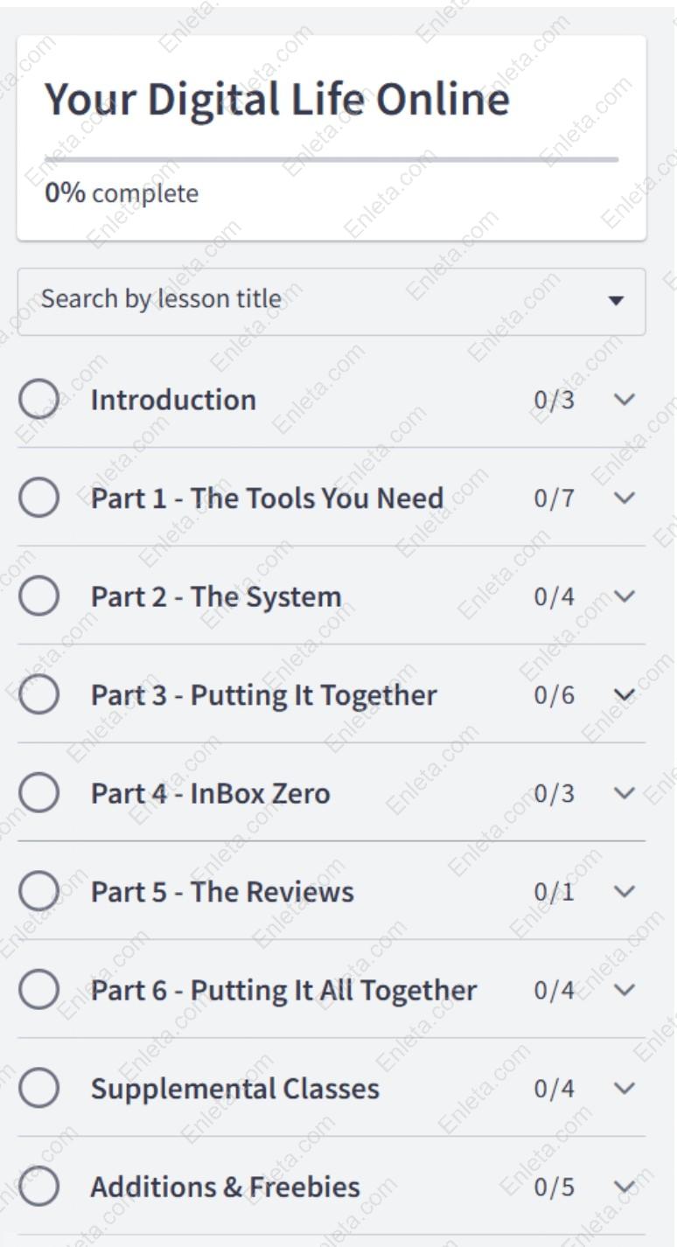Image resolution: width=677 pixels, height=1247 pixels.
Task: Toggle the Additions & Freebies completion circle
Action: 38,1187
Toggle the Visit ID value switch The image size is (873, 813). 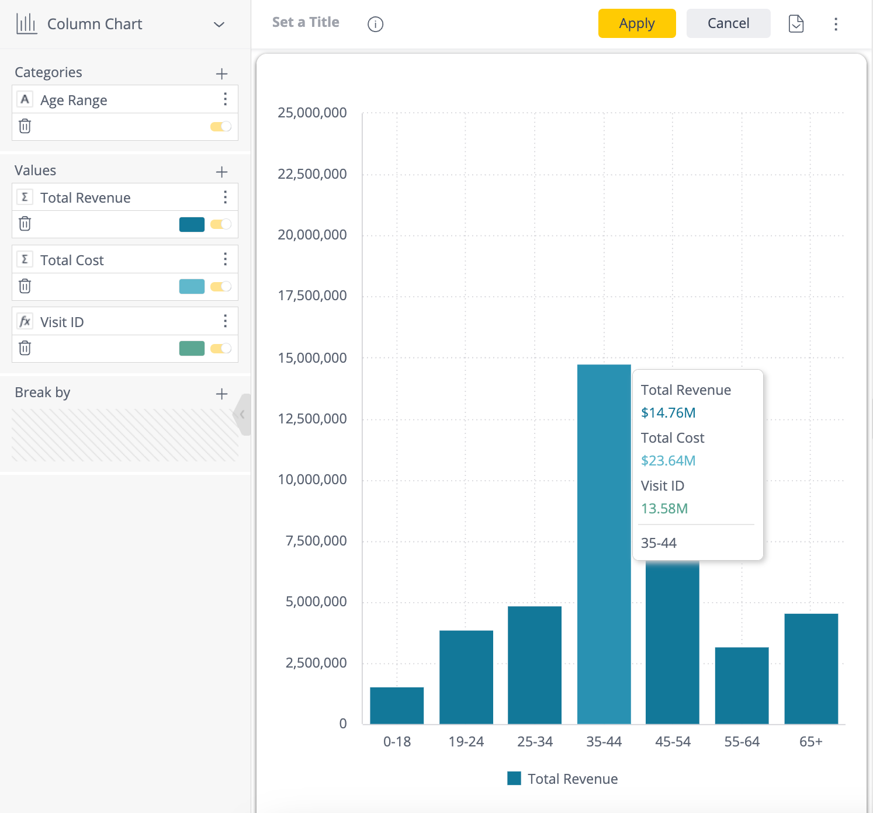click(x=221, y=349)
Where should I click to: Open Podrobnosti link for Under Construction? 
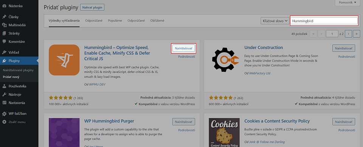click(x=347, y=57)
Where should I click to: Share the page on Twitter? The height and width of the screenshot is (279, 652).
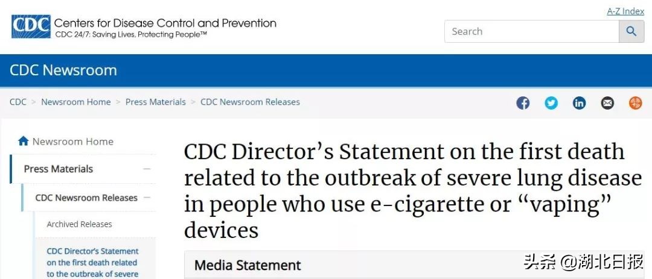click(x=551, y=103)

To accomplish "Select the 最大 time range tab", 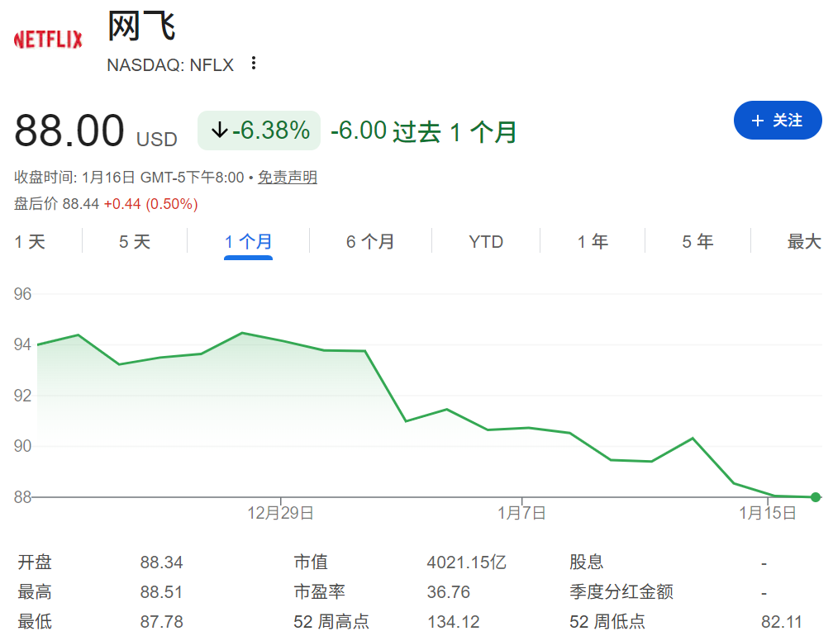I will (802, 241).
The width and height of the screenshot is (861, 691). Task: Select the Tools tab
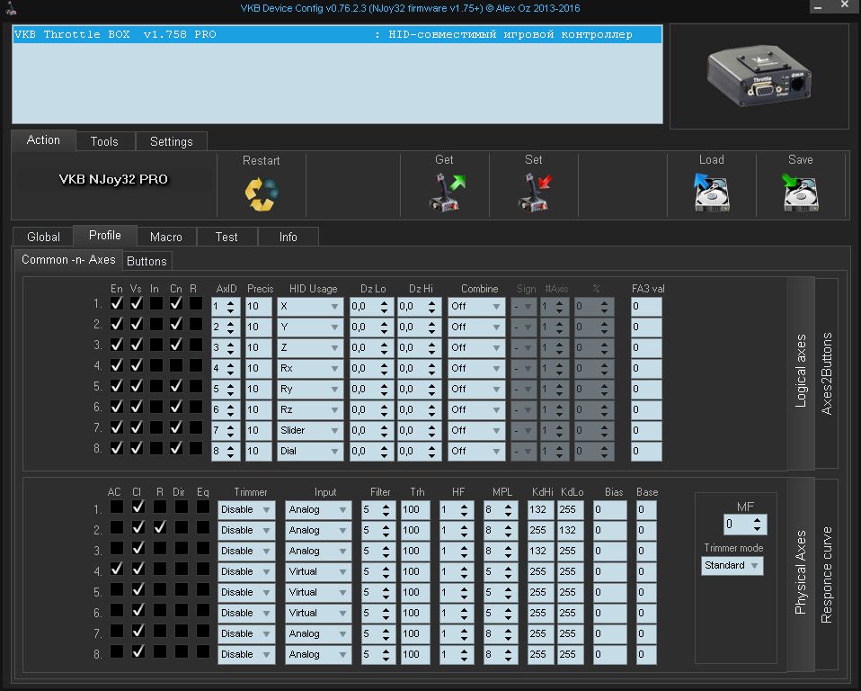click(x=104, y=141)
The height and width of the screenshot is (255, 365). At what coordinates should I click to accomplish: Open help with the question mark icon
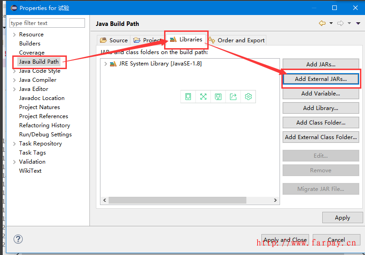[18, 239]
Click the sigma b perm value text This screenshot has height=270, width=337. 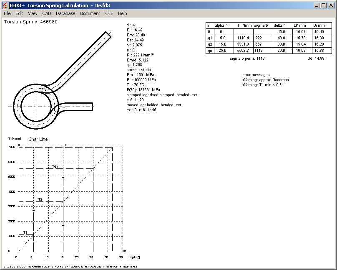coord(247,59)
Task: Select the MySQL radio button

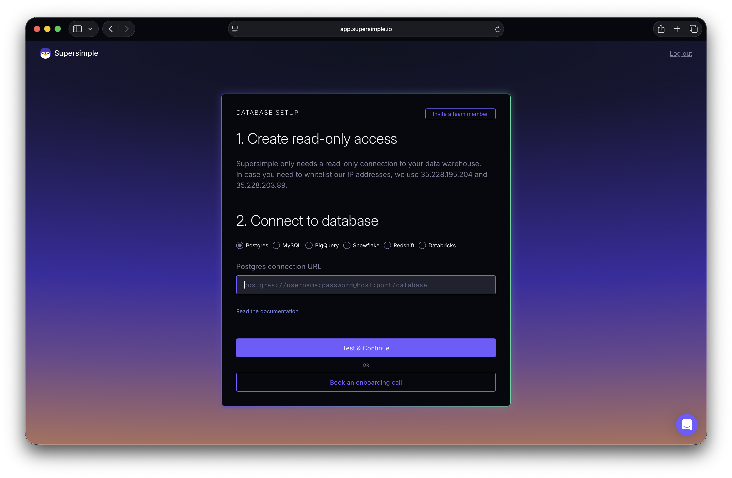Action: click(276, 245)
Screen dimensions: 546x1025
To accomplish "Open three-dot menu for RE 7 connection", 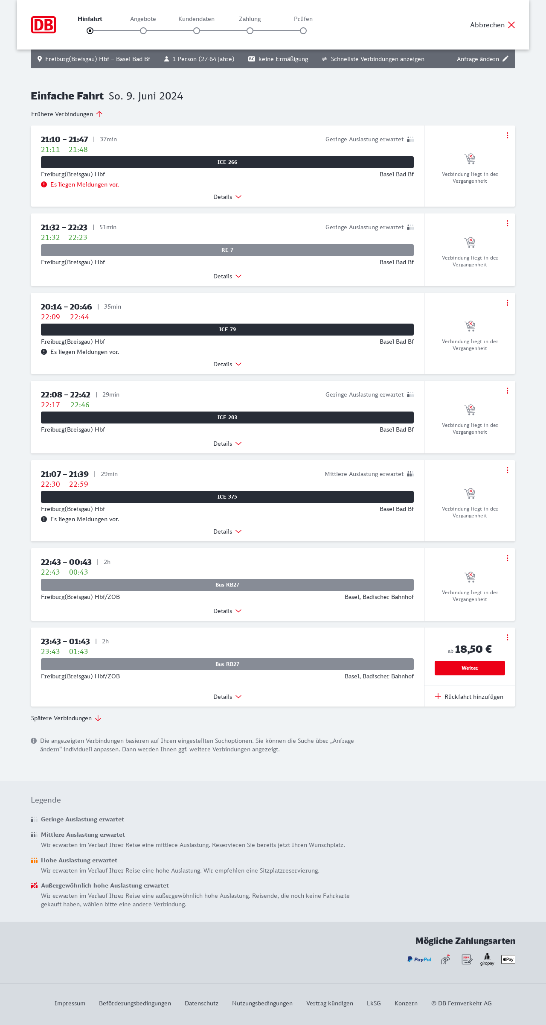I will tap(507, 223).
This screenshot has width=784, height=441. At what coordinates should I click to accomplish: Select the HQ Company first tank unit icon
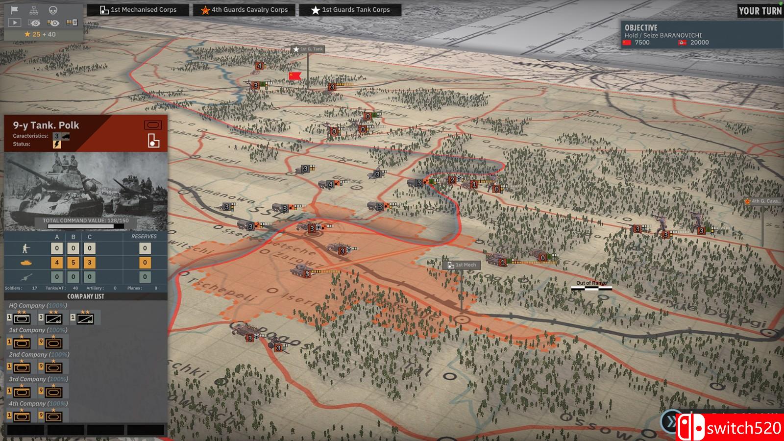[22, 319]
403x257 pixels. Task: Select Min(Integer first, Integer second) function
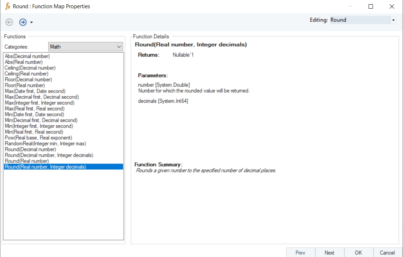pyautogui.click(x=39, y=126)
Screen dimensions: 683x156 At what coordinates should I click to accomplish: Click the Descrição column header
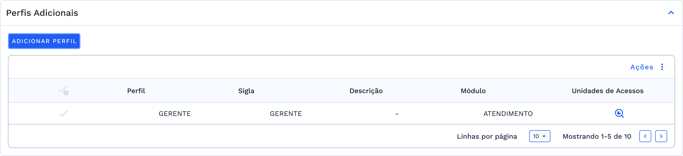coord(366,91)
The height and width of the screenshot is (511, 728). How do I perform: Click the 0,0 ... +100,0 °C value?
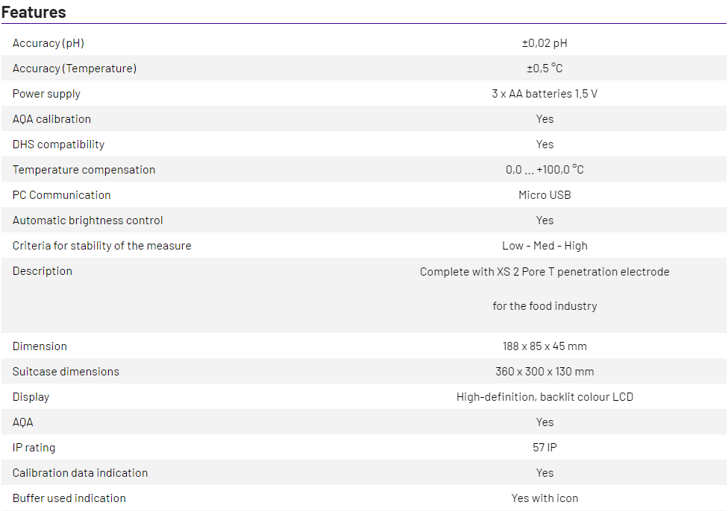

************

- ACTIVITY -
Take the line containing "Screen dimensions: 683x156" and every line after it up to the end of the data, and write them out exactly, without the pictures.

- TASK OUTPUT -
Screen dimensions: 683x156 At what coordinates should I click to accomplish: Click the Descrição column header
coord(366,91)
The height and width of the screenshot is (511, 728). How do I perform: Click the 0,0 ... +100,0 °C value?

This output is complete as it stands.